All smiles. Before wasp attack.

View of Langde from uptop

The Village Square and Miao museum

That afternoon at 4:30pm we gathered at the entrance of the village were the buggies had dropped us off. It was local wine tasting time! Drinking corn wine is a big part of Miao culture. There were a long line of Miao women dressed in traditional garb each carrying a horn or bowl full of wine. You were meant to take a sip from each of them as you made your way up into the village. It was an intense bar-hopping of sorts. We did a couple of stops and then hung back to take in the sight instead.

Armed with corn wine

Glorious details in their clothing and accessories

Looking drab next to this lady and her awesome outfit. Damn you, Uniqlo!

Drink up!

We followed the crowds and ended up at the main square where we watched a traditional Miao show. The ladies were dressed to the nines with their headdresses and accessories, dancing and singing and force-feeding the first row of guests more wine. The men played flutes, some so long they went up maybe 2 metres towards the sky. They created a low hum which was interestingly beautiful and hypnotic. Perhaps the wine also had something to do with it. Although this show took place twice a day for tourists, you'd never have known looking at the faces and expressions of the performers. They were smiling so sincerely and were really committed to giving a great performance. I was touched by this.

The Singing Seniors

The Flute Fellas

After dinner, it was another show with bonfire. This show was to be a reenactment of a Miao wedding and as I was the only female in the group I "volunteered" for the role. And Arthur, the groom. I got whisked away and dressed up in a room by my new Miao sisters. I was thrilled to have this great photo opportunity! According to the culture, Arthur had to "steal" me away in the thick of the night. I had to climb onto his back through a window, but not before he downed 3 more cups of wine. He also had to run 3 rounds around the bonfire on this pebble path, barefoot! The Miao also want their men to realise it's not easy to find a good wife and that they need to work hard to keep her happy. Ok I might have made up that last bit.

Our Miao Wedding

All Miao-ed up

By this time, everyone was a little happy-tipsy, but the night was not over. We had a self-introduction and discussion session with the organisers. We went round the table and introduced ourselves, what we did and so on. Naturally this dragged on much longer than we had hoped and towards the end we were all losing focus and were visibly relieved when we could call it a night almost 3 hours later.

Day 4

The next morning I woke up excited as we were going to attend a local batik workshop in the village. The process involved drawing patterns on the cloth with wax and then dyeing it in natural dye, then boiling to remove the wax. The tools used to draw were these little pencil-like things with a triangular tip which you dip in very hot wax. It was so difficult to control the flow of wax, i really marveled at how they could achieve such clean lines and intricate patterns. In any case, I was grateful for the experience. The rest of the day was free time again, we decided to explore some other nearby villages and had a bit of a trek around. In the evening after dinner, we gathered to have another session where we could share our overall feelings from the trip, and more importantly to share any ideas we had for future artistic collaborations. Between everyone's contributions and having to translate between many languages, the session dragged on once again but it was a nice conclusion to the trip.
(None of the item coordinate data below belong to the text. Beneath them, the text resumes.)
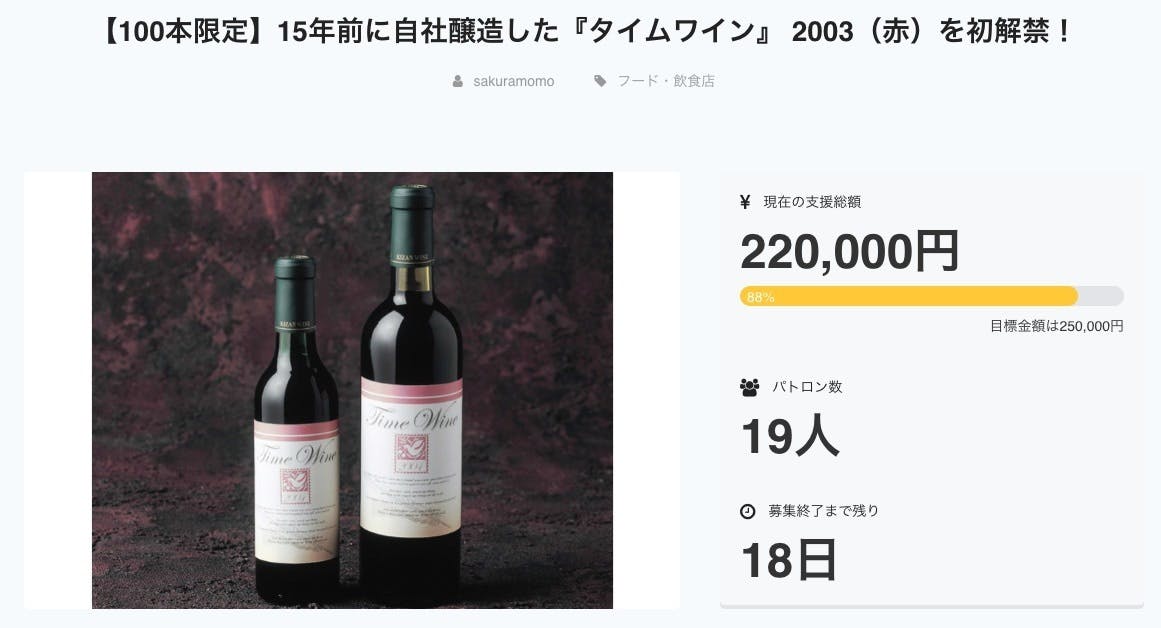Click the 220,000円 total support amount
Image resolution: width=1161 pixels, height=628 pixels.
(849, 251)
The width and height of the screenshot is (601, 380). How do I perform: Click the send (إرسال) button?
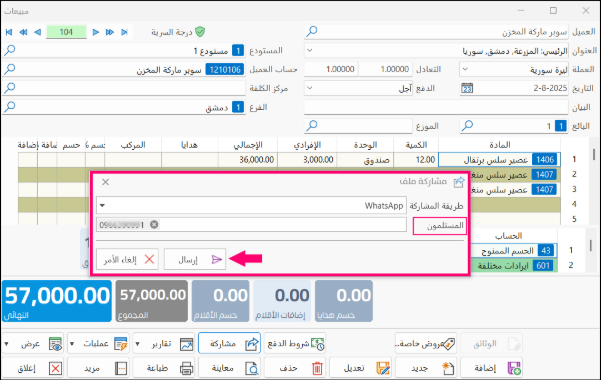(195, 260)
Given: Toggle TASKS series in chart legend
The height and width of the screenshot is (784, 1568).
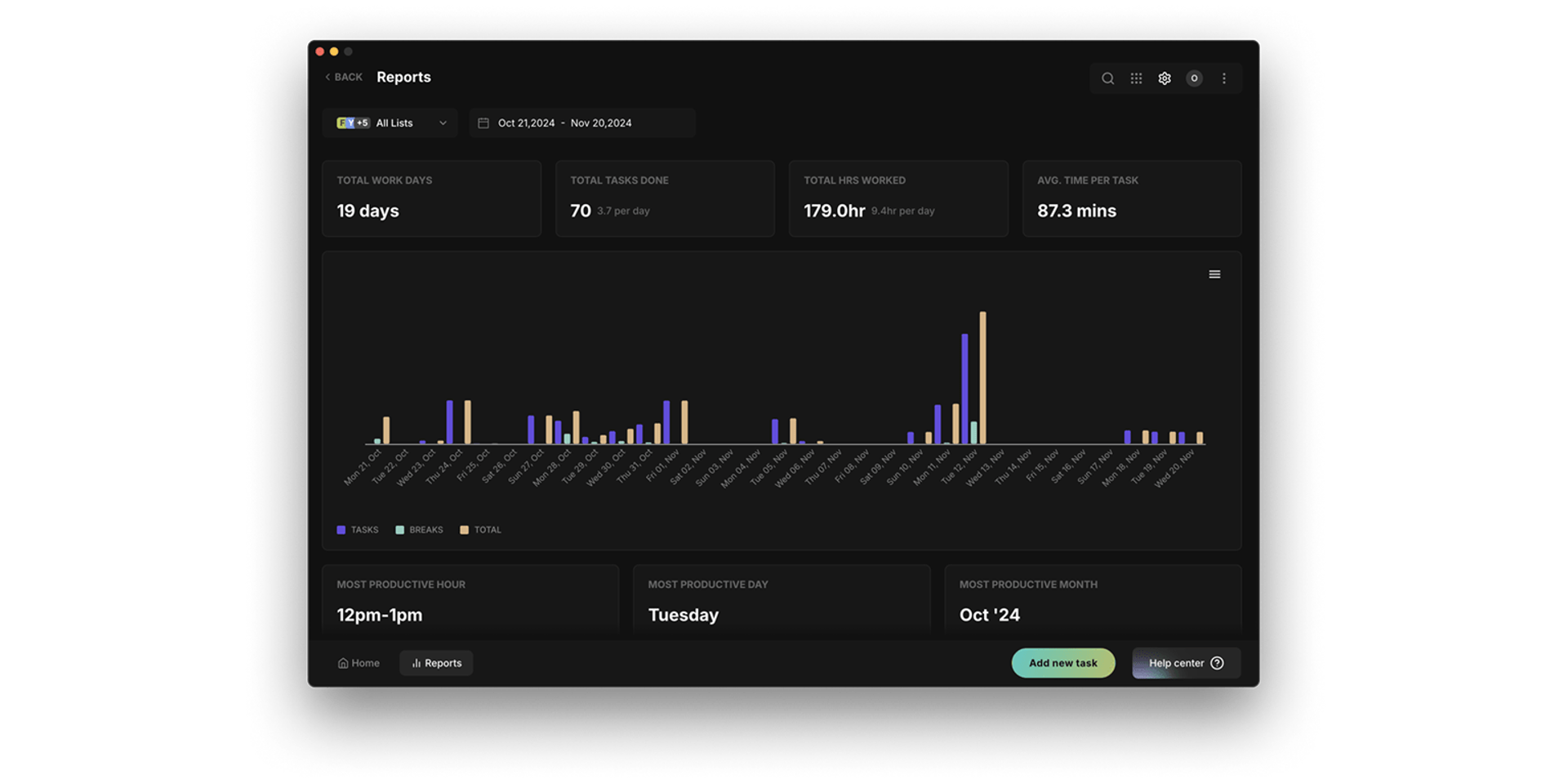Looking at the screenshot, I should [358, 530].
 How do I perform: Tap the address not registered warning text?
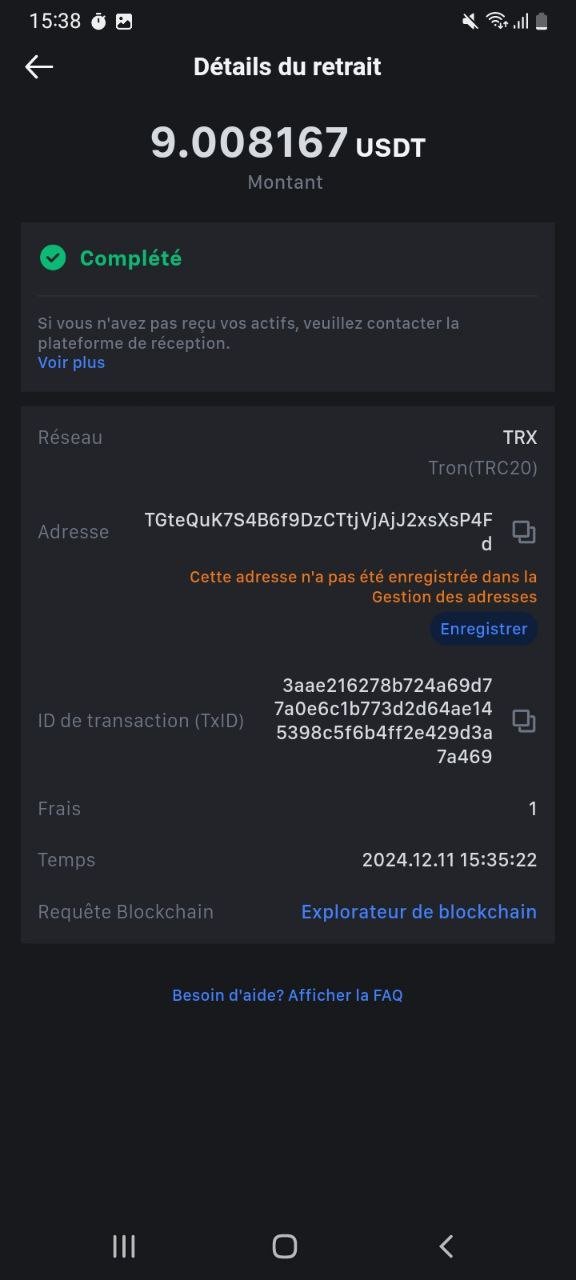point(364,587)
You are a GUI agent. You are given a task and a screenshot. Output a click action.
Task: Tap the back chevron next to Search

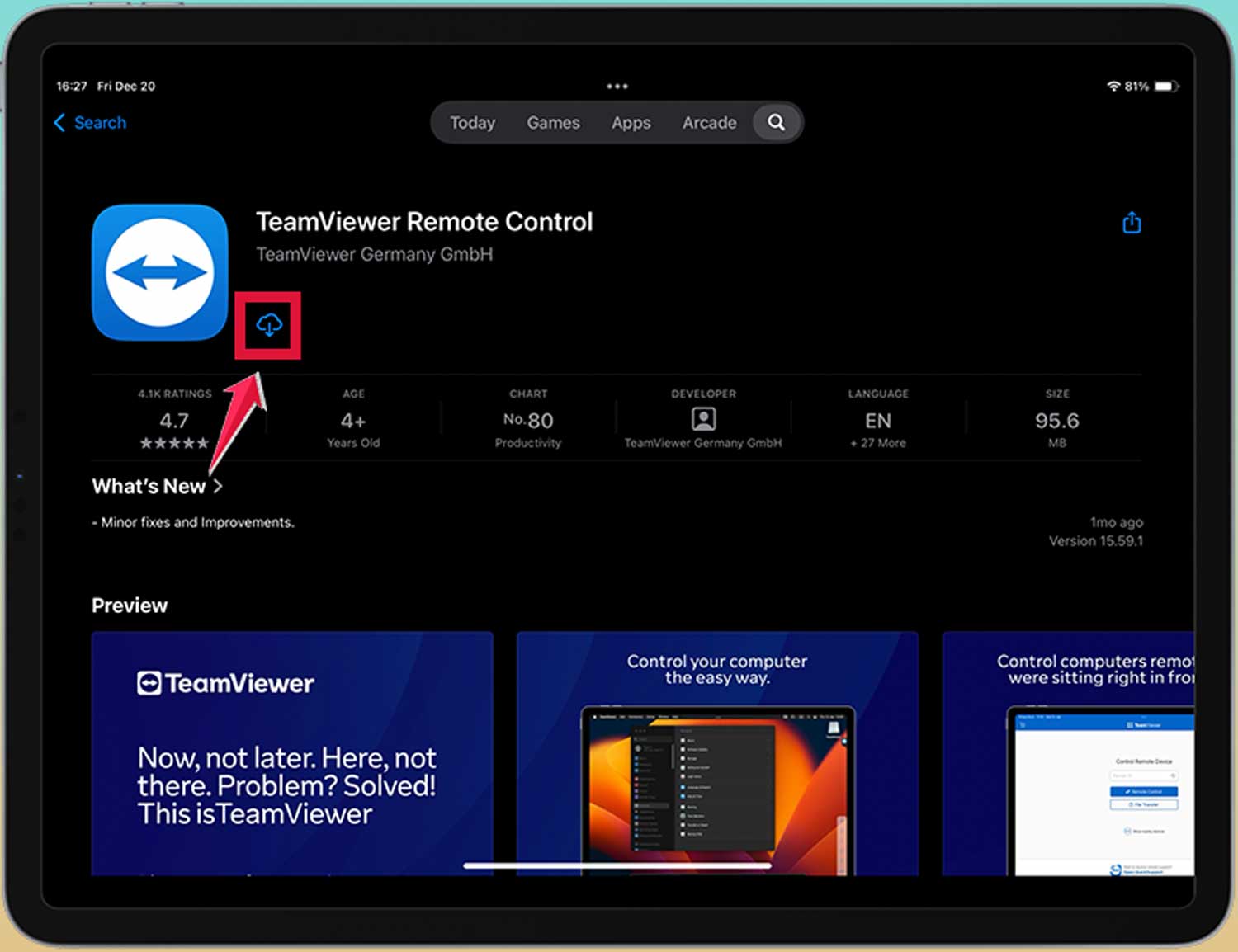tap(59, 122)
Learning about the dyeing process

Giving it a go

Arthur's Wired People Masterpiece

My batik attempt.

The next morning we caught a train back to Kunming from the closest town Kaili. It was a great couple of days, we made lots of new friends and learnt a lot about the Miao minority. Most importantly we made some good connections and perhaps one day we will return to Langde to create and exhibit our creative works. During our journey home, we felt very lucky to have had this experience and were filled with feelings of optimism, opportunity and motivation.

Bye bye Guiyang! Heading back to Dali on the high speed train.